Since ADHD diagnosis is conducted through interviews and questionnaire evaluations, it is highly likely that the subjectivity of the examiner will intervene. It is not easy to diagnose quickly enough that the boundary between normal behavior and symptoms is unclear and the diagnoses are inconsistent.

The research team developed an AI that can objectively and quickly screen ADHD by looking at pictures of retinal fundus.

This AI development used 1,108 retinal fundus pictures, four learning algorithm models, and AutoMorph Pipeline technology. The Automov pipeline is a research tool that morphologically analyzes retinal blood vessels.




The prediction performance was excellent, with the Area Under the Receiver Operating Characteristic Curve (AUROC) value of the graph comparing sensitivity (true positivity rate) and specificity (false positivity rate) reaching up to 0.969 (accuracy 96.9%). The AUROC value means that the closer to 1, the better the performance.

Shapley Additive Explanations (SHAP) analysis, which explains how the AI model's prediction results came out, derived key retinal features related to ADHD. Typical symptoms were increased blood vessel density, decreased arterial blood vessel width, and changes in the structure of the optic disc.

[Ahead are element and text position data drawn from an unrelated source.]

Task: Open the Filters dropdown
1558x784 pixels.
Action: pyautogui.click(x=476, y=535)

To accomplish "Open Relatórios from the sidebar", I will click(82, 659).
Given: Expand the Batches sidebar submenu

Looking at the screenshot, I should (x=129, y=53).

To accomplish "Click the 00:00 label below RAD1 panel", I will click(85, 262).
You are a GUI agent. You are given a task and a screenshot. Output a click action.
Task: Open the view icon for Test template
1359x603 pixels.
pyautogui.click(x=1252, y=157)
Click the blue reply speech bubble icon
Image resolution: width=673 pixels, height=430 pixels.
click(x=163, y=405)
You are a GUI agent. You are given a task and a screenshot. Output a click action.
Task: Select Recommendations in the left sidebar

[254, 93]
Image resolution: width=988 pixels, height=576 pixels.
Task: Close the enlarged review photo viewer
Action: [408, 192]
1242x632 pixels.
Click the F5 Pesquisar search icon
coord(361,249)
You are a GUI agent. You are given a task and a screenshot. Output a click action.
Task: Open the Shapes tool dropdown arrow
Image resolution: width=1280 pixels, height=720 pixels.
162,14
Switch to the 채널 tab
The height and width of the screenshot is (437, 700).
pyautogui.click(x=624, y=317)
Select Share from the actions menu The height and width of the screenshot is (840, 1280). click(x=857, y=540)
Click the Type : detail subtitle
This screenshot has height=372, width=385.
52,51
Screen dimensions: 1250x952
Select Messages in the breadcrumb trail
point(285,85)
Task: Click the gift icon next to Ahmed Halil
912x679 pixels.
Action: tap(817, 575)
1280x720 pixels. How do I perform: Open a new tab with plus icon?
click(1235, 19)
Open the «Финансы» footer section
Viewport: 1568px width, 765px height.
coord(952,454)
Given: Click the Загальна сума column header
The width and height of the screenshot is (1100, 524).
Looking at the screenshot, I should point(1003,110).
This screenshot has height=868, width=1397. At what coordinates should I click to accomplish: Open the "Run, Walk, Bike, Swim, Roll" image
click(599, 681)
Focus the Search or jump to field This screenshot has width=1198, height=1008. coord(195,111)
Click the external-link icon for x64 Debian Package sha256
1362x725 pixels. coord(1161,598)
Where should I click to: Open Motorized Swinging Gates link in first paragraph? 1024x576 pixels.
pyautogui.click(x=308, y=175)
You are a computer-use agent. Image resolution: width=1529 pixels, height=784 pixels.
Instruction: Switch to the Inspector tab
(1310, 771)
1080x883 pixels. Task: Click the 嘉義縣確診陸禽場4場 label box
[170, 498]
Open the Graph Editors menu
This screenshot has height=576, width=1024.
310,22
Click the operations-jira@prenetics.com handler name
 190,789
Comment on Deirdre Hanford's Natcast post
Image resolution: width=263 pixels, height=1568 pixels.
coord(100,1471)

In addition, AI measured the accuracy of predicting the degree of damage to visual selective attention by looking at pictures of the retinal fundus of ADHD patients. Visual selective attention is the ability to focus on certain parts, and ADHD patients have less ability. The accuracy of AI reached 87.3%.




Professor Cheon Geun-ah said, "This study confirmed that retinal fundus photography can be used as an important biomarker for ADHD diagnosis, as well as defects in execution functions such as visual selective attention."The fundus test is very simple with a shooting time of less than 5 minutes, and it seems that it can also be used to monitor the effectiveness of ADHD drugs with rapid tests."

Meanwhile, this study was conducted with the support of the National Intelligence Agency for Intelligence and Information Society, and the results of the study were published in the international journal 'npj Digital Medicine (IF 12.4)'.

Development of AI to Screen ADHD with Retinal Finger Photography...Accuracy 96.9%
From left, Professor Chun Geun-ah, Professor Choi Hang-nyeong, and Professor Park Yu-rang


This article was translated by Naver AI translator.